USW vs. Nippon Steel
Nippon Steel’s bid to acquire U.S. Steel is in jeopardy over concerns about future job losses and plant closures, according to labor officials and previously unreported correspondence obtained by The Washington Post.
The United Steelworkers has fought the $14.9 billion deal since its announcement last December — with the backing of President Biden. The president is counting on members’ votes in Pennsylvania and other battleground states to win in November. Former president Donald Trump has said he would block the deal “instantaneously.”
Nippon Steel has made a generous offer to the union, including a vow of no layoffs or plant closures under the current contract and a $1.4 billion investment in union facilities, executives said in an interview with The Washington Post.
But the union says that Nippon Steel’s proposal contains substantial holes that would allow it to back out of the union contract — making way for layoffs or plant closures. In a draft of the agreement Nippon sent to the union in March, obtained by The Post, Nippon said, for example, that it could abandon its promise not to conduct layoffs or plant closures in the case of an “unanticipated or significant downturn in business conditions.”
“[Nippon] goes around saying that there’ll be no layoffs and no plant closings at any of our facilities,” said David McCall, president of United Steelworkers, which represents 10,000 workers at the once-iconic American company. “But it’s all conditional. … That’s an absolute empty promise.”
McCall also told The Post that the proposal lacks guarantees that the Japanese steel giant will refrain from using the acquisition to undercut American steel production or will steer its U.S. investments toward nonunion plants. Nippon Steel and other Japanese producers have a “well-established record” of dumping steel in U.S. markets, resulting in job losses, according to the union.

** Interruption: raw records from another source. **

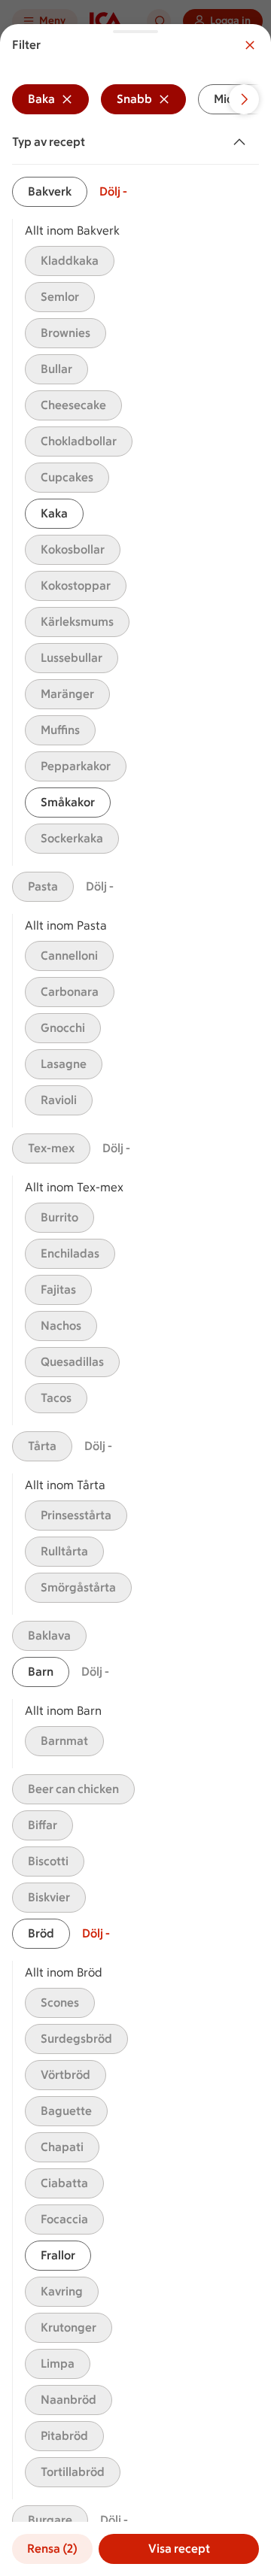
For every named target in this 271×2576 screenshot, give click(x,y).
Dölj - (113, 191)
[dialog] (135, 1300)
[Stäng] (250, 45)
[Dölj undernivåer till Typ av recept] (242, 142)
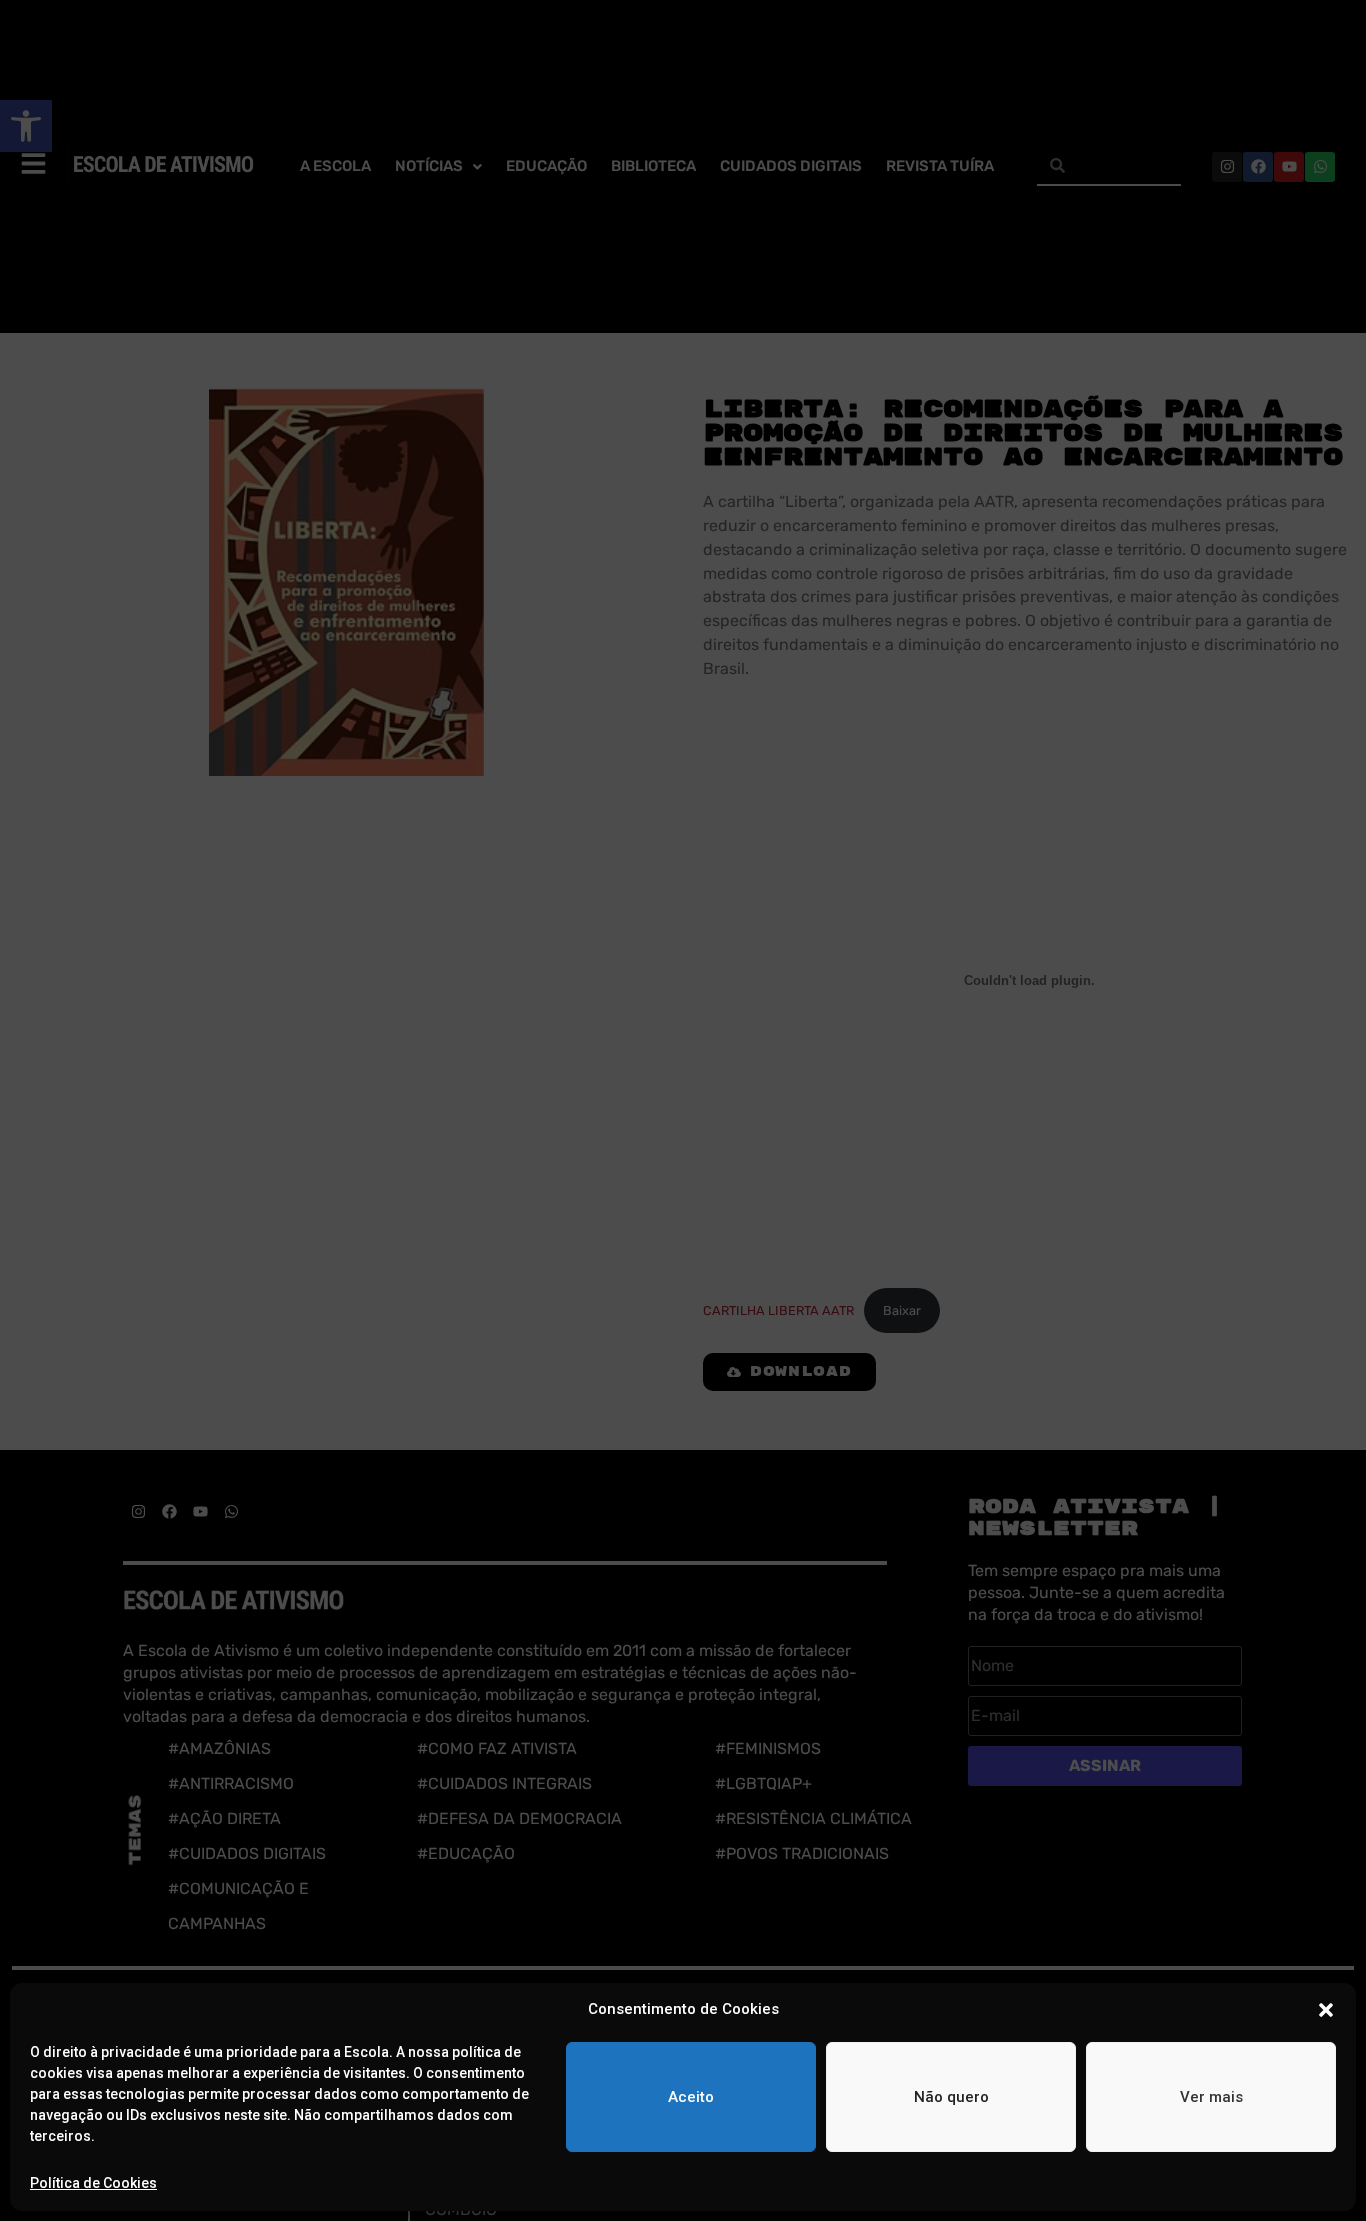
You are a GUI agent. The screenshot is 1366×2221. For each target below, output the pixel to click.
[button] (1326, 2010)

The Commerce Department in recent years has imposed multiple trade penalties on Nippon Steel and other Japanese steelmakers accused of selling products in the United States below their production cost.
These are complicated politics that revolve around a lot of issues–what is the proper role of trade policy, who wins and who loses, union vs. non-union, globalization, etc. But the point of a union is to fight for its own members. Nippon Steel has a long record, and we all know that these kind of corporate “guarantees” are completely meaningless unless backed up with real regulatory backing and of course this is not. It seems to me unlikely this merger will go through, given that neither presidential candidate supports it, even if the corporate class absolutely does. I guess we will see. If a union can stop a big merger like this, it would be a new era in American foreign and economic policy. One of the things Nippon is promising a vast reduction of American steel’s carbon emissions, which would be good, but maybe there are other ways to handle that?